Study suggests injection of gene-corrected skin cells to be a safe and promising approach for RDEB

New scientific publication with EB House contribution

A recent international phase I study has confirmed the safety and potential efficacy of an ex vivo gene therapy being tested for the first time in RDEB patients. The results were published in the scientific journal JCI insight.
The severe forms of RDEB are caused by mutations in the collagen 7 gene, leading to lack of the collagen 7 protein. As a result, no anchoring fibrils can be formed, which serve to maintain cohesion of the skin layers. Their absence leads to severe blistering in RDEB skin.

Despite worldwide research efforts, there is still no efficient and causal treatment for RDEB patients. Currently, the most promising approach is an ex vivo gene therapy, where skin cells are taken from patients in order to correct them by introducing a healthy copy of the collagen 7 gene using a viral vector (= modified virus particles, that can not infect the body). The corrected cells are then brought back into the skin where they ensure the production of anchoring fibrils to attach the skin layers.

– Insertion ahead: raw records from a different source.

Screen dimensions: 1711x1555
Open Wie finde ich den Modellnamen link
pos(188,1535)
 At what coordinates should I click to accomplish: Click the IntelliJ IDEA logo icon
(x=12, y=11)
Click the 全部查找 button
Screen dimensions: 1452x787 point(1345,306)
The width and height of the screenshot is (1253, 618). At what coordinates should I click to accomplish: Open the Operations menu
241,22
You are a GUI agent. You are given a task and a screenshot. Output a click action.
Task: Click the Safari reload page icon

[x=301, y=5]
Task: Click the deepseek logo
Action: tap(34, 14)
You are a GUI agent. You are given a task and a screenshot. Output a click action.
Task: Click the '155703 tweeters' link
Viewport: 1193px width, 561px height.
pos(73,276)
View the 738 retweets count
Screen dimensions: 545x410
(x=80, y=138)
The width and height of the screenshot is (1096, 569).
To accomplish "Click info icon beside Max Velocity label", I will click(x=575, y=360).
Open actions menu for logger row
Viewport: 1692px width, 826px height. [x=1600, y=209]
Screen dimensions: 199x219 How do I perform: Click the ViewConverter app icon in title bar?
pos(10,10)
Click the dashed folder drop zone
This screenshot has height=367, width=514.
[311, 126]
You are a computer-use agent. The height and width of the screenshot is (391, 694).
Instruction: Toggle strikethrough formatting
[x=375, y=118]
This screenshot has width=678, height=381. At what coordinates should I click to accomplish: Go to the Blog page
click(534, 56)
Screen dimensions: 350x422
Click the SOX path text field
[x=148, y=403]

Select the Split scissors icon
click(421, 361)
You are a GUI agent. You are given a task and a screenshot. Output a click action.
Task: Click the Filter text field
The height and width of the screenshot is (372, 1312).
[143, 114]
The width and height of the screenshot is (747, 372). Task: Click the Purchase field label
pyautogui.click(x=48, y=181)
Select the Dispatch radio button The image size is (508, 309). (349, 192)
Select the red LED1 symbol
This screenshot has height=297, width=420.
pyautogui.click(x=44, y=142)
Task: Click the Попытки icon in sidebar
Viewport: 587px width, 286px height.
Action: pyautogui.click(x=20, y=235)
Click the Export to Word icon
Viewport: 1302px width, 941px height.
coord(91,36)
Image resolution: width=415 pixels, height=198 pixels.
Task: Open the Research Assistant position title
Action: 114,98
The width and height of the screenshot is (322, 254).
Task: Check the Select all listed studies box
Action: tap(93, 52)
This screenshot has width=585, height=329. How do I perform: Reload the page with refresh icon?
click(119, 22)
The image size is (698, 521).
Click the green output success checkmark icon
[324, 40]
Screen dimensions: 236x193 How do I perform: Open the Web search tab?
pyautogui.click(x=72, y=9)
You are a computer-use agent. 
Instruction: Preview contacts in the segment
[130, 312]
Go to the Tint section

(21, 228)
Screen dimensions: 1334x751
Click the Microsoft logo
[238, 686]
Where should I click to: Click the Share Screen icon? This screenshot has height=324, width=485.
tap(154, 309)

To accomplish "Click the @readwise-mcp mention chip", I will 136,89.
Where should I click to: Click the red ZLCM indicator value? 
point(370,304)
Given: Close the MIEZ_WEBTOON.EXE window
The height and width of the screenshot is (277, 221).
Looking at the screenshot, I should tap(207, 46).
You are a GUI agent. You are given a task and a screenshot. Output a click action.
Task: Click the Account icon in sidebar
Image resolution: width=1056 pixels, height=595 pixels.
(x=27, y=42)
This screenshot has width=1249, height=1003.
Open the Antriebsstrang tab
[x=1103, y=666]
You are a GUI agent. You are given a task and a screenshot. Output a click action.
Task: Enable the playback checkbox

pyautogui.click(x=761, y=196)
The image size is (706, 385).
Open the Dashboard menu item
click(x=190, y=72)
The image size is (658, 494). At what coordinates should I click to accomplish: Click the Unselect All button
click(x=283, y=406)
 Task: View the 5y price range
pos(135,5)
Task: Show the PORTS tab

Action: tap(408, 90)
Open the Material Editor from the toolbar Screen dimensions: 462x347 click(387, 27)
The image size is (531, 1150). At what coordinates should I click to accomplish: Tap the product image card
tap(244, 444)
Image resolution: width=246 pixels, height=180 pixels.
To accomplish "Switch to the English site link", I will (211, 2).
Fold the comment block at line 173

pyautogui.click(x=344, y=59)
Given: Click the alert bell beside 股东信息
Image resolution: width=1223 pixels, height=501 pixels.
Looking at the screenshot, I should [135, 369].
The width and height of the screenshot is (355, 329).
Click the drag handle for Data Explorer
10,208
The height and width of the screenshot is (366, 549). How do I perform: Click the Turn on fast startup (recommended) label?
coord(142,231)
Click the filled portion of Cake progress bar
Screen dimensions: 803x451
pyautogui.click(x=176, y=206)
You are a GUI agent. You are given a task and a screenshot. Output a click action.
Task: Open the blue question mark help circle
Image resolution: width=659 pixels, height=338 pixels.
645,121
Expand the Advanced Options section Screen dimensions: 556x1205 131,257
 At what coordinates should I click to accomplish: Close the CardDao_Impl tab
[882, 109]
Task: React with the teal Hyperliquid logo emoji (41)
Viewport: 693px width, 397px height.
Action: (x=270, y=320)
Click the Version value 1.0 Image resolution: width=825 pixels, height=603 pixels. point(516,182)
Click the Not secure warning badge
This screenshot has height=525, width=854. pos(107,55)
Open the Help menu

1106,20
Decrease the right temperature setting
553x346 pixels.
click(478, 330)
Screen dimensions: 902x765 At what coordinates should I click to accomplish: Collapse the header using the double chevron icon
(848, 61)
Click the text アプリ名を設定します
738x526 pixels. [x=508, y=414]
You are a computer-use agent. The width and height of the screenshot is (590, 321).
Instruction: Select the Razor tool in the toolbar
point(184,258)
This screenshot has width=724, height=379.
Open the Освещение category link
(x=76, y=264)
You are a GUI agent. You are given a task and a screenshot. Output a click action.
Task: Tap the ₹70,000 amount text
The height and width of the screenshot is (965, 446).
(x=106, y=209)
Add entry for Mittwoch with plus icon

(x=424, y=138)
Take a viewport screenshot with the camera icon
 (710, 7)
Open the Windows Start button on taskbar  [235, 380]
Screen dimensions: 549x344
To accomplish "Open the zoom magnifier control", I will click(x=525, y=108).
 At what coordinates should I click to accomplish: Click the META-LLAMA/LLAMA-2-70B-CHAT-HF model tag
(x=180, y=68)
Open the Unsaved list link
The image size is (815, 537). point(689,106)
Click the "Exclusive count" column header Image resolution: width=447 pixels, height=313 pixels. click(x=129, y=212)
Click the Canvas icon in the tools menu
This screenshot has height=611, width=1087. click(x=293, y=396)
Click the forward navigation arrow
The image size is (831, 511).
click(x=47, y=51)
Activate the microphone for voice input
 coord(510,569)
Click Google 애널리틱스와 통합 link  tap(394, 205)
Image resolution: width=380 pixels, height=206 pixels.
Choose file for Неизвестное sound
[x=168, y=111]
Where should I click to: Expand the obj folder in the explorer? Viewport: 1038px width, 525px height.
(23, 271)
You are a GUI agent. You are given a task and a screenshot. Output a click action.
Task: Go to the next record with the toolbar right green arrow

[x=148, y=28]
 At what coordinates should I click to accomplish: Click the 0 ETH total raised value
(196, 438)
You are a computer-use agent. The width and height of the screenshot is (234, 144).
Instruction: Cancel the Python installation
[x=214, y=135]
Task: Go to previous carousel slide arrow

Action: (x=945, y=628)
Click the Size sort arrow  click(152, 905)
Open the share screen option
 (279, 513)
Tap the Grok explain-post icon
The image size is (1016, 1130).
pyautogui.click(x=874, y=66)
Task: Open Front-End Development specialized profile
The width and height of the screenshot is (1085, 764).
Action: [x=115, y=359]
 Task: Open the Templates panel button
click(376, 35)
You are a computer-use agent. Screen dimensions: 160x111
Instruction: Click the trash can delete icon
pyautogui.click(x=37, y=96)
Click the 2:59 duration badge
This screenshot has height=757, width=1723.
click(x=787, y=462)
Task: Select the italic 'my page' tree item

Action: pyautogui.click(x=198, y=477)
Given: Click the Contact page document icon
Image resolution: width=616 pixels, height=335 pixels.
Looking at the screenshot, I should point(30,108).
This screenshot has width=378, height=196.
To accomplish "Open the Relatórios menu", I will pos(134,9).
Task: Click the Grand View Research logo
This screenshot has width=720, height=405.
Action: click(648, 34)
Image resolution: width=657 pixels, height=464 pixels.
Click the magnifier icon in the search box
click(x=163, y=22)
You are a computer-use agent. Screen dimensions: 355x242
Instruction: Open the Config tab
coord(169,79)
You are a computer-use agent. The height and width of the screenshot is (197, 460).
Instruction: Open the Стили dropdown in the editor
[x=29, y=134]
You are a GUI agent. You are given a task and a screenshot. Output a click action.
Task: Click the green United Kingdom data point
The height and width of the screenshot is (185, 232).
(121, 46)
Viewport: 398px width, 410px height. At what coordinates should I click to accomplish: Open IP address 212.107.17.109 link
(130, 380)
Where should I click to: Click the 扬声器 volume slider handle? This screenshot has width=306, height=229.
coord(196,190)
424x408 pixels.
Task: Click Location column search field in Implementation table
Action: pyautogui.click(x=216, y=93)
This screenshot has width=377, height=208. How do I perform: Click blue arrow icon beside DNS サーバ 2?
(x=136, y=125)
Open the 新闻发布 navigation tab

In this study, the safety of an ex vivo gene therapy was investigated in 4 adult RDEB patients, using a particularly safe viral vector to correct the patients’ own subcutaneous cells (fibroblasts). Fibroblasts were confirmed to produce a healthy collagen 7 protein prior to retransfer into the patients’ skin. Each subject received 3 intradermal injections of 1 million corrected fibroblasts each and were then followed up for a period of 12 months to assess the safety and also the efficacy of the approach.

None of the patients experienced serious adverse events due to the treatment. Furthermore, no autoimmune reaction against the newly introduced healthy collagen 7 protein was observed, thus confirming the safety of this therapy.
In terms of efficacy, in two out of four subjects, a significant increase in the amount of collagen 7 was observed in the injected skin compared to untreated skin, lasting up to 12 months.

These results have laid the ground for subsequent studies to further explore the efficacy of this first-in RDEB patients applied therapy.